Experimental study and model of steel plate concrete composite members under tension

Abstract

Steel-concrete composite tension is a widely observed mechanical behavior in both reinforced concrete (RC) members and steel plate concrete (SC) composite members. Because the structures utilize both steel and concrete materials, and more importantly, the tension, flexure, shear and torsion loads can always be decoupled into a steel-concrete composite tension issue on the principle tensile direction and compression issue in the principle compression direction. However, the steel-concrete composite tension issue has not been thoroughly studied because of the complex fracture mechanism of concrete and the behavior of the steel-concrete interface. Thus, in this study, the tensile force transfer mechanism of the SC panel is investigated theoretically, experimentally, and numerically. Six SC specimens are tested. The tension-stiffening, confining-stiffening, and tension-stiffening degradation are investigated. Equivalent constitutive laws are developed. Based on experimental test results, the SC panel under uniaxial tension exhibit notable tension softening of concrete and tension stiffening of steel plate, which were observed in RC members.
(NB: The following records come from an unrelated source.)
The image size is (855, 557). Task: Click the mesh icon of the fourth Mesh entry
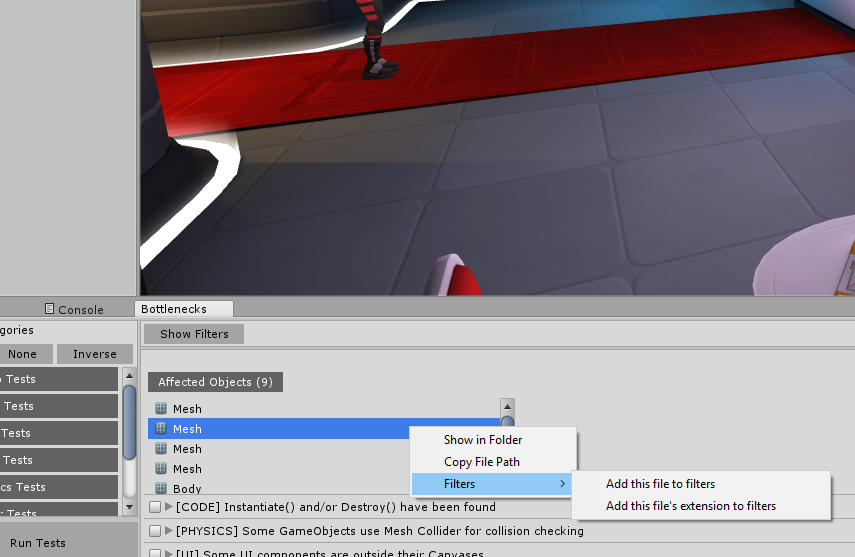tap(161, 468)
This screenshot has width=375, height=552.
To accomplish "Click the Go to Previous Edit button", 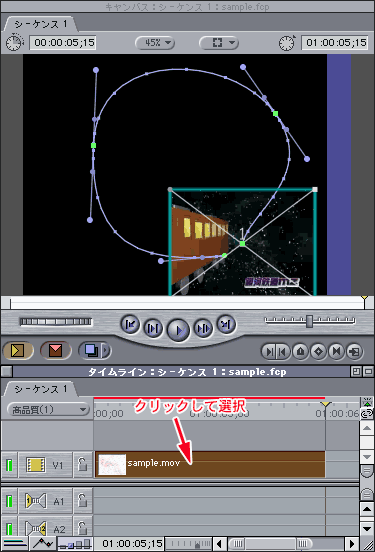I will (130, 325).
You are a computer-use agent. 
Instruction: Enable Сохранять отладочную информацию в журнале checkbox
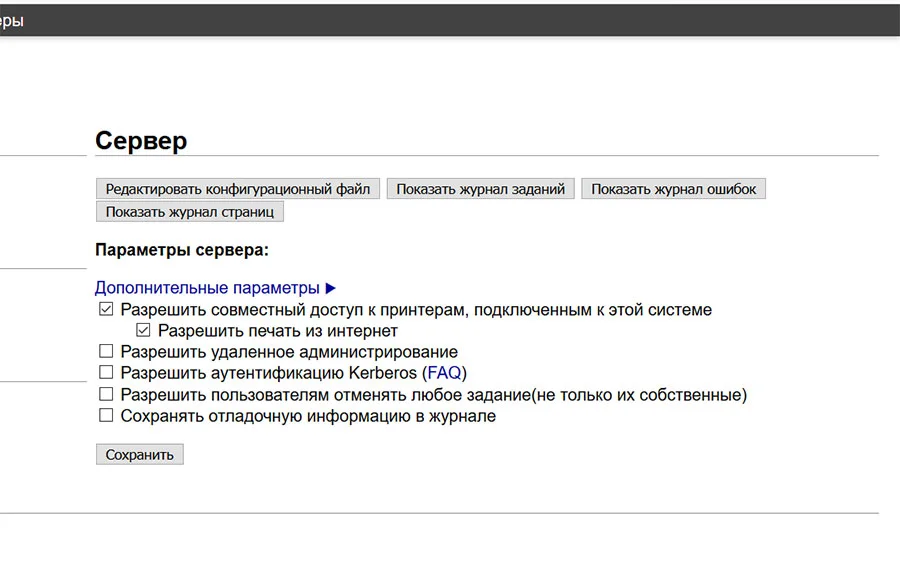click(106, 415)
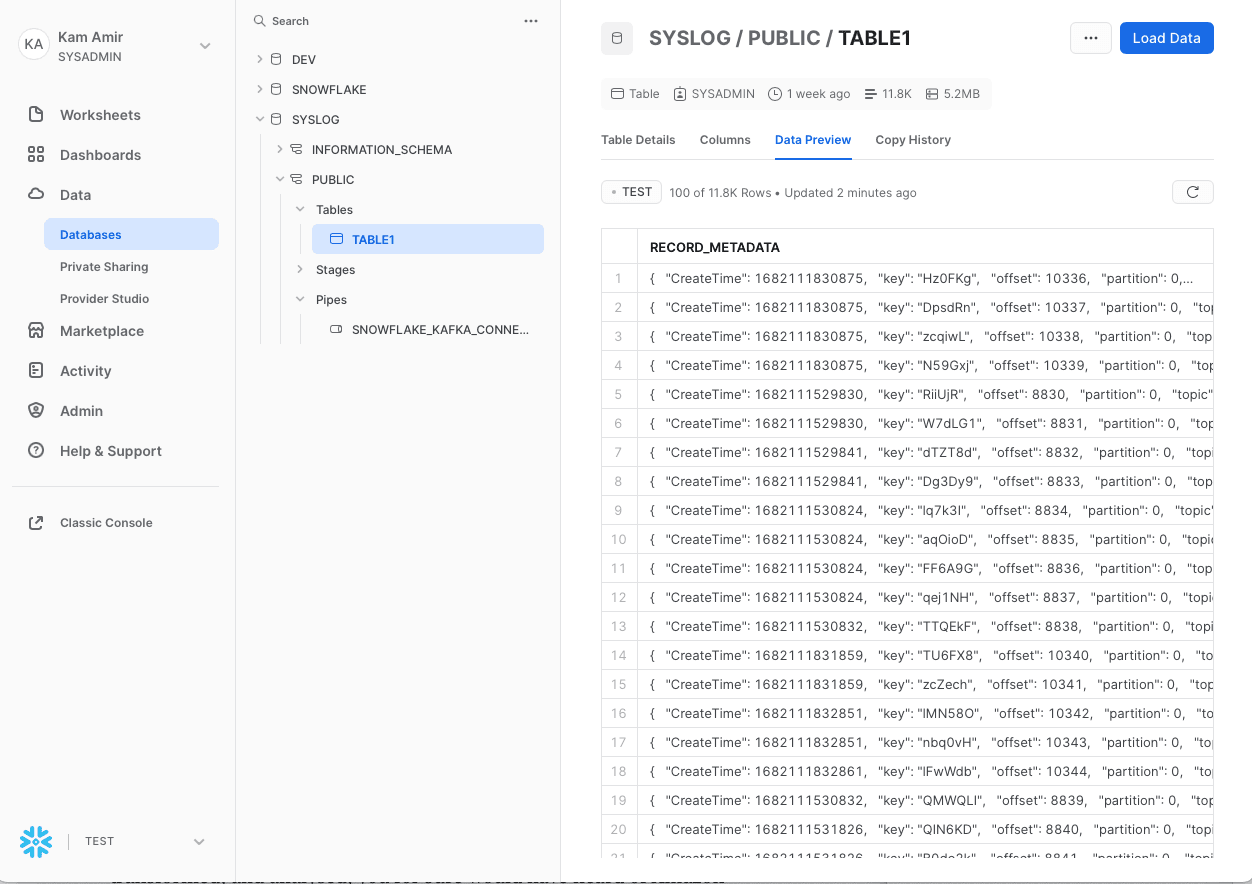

In addition, a significant confinement effect was observed due to the difference in Poisson's ratio between steel plate (0.3) and cracked concrete (close to 0). Therefore, the steel plate is under a biaxial tension and the cracked concrete is under compression in the transverse direction due to composite action. Due to tension stiffening, the ultimate tensile capacity and effective stiffness of SC panels are significantly increased compared to that of the steel section. The uniaxial constitutive models of steel and concrete are proposed based on calibration of test results, which include the test observations of tension confinement and stiffness degradation simultaneously.